監督:ポン・ジュノ
出演:キム・ヘジャ、ウォンビン、チン・グ、ユン・ジェムン、チョン・ミソン
原題:마더
制作:韓国/2009
URL:http://www.hahanaru.jp/
場所:新宿武蔵野館
香港映画や韓国映画を観た時に、どうしても気になってしまうことがある。それは、ストーリーの本筋を補うためのエピソードが、ストーリー・ラインから浮いてしまっていることがよくあることだ。そこにギャグが入って無理やり笑わせようものなら、もう我慢がならない。だからあまり香港映画を観ないんだとおもう。韓国映画も香港映画ほどではないにしても、主にコメディ系の映画にそういうのがあるんで、それを引き当てるとガッカリしてしまう。
この『母なる証明』も、滑り出しのウォンビンがベンツに跳ねられるシーンからして、あれれ、という感じ。いったいこのシーンは何のためにあるんだろう? おそらくゴルフボールが鍵となるんだろうけど、それにしては伏線のはり方が下手すぎる。それにウォンビンの友人のチン・グの扱いもさっぱりわからない。彼の、このストーリーの中の立ち位置はどこにあるんだろう? 高慢な弁護士の部分も同様。いらないよ、そのエピソード。

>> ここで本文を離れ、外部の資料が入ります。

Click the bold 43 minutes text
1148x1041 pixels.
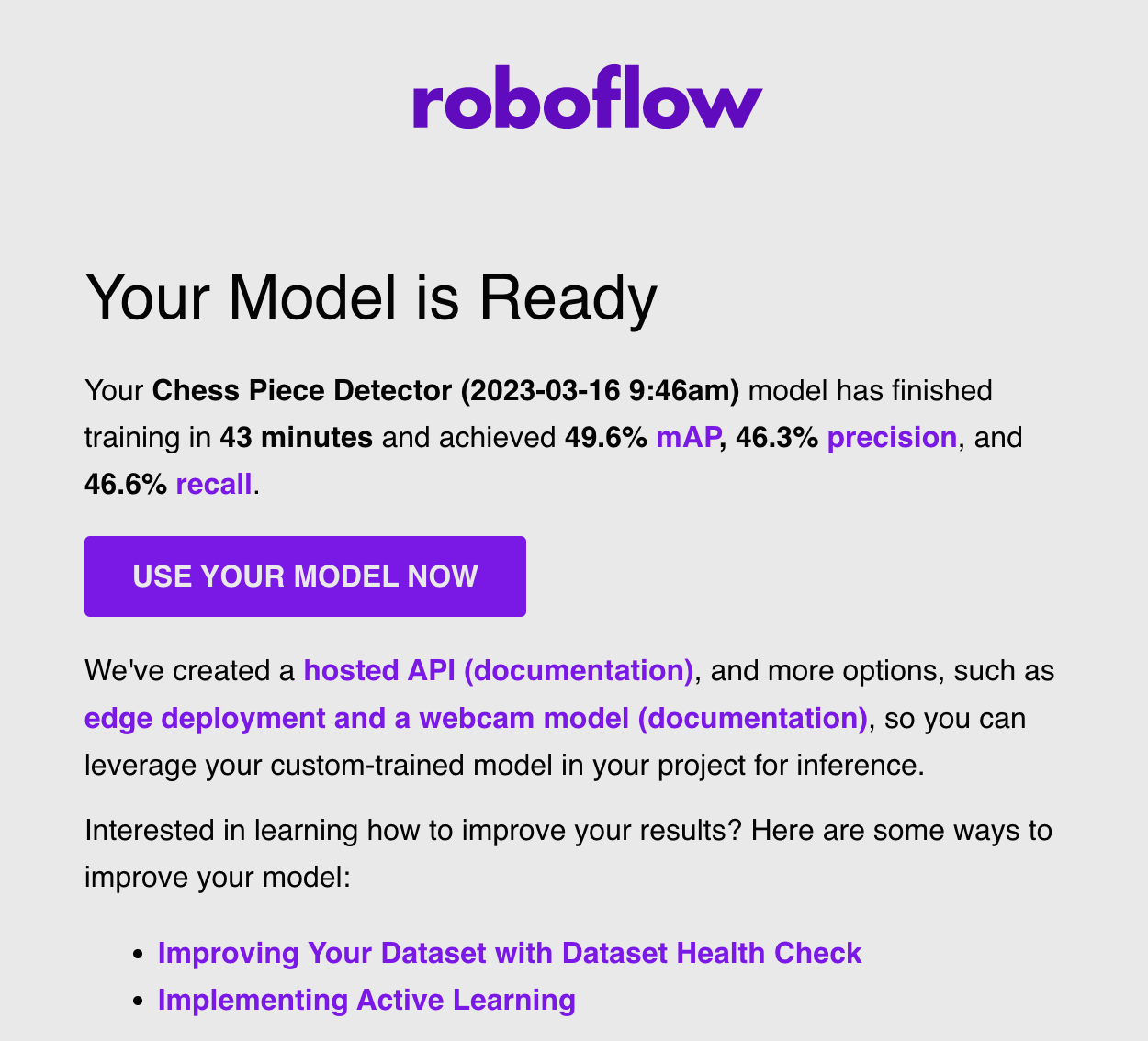[296, 437]
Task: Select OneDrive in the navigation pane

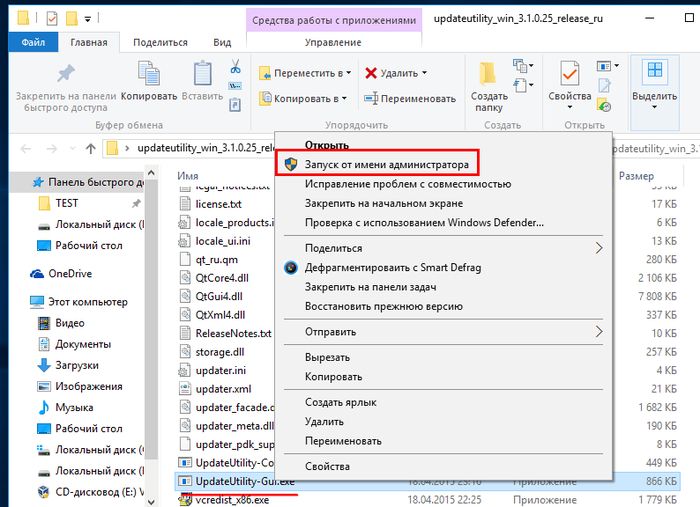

ストーリーの柱となる母、キム・ヘジャと息子、ウォンビンの部分はしっかりしていて安心して観ていられるのに、周りの部分がすべてを台無しにしてしまっているような気がする。同じポン・ジュノ監督の『殺人の追憶 』では、そんな韓国映画にありがちな浮きまくりのエピソードが無かったので、この『母なる証明』も同様に楽しめるんじゃないかと期待したんだけど、ダメだった。
後半からラスト、ストーリーの核心部分に迫って行くところは良かったのに。そして、最後の夕陽を背景にしたバスの中のキム・ヘジャの踊りも良かったのに。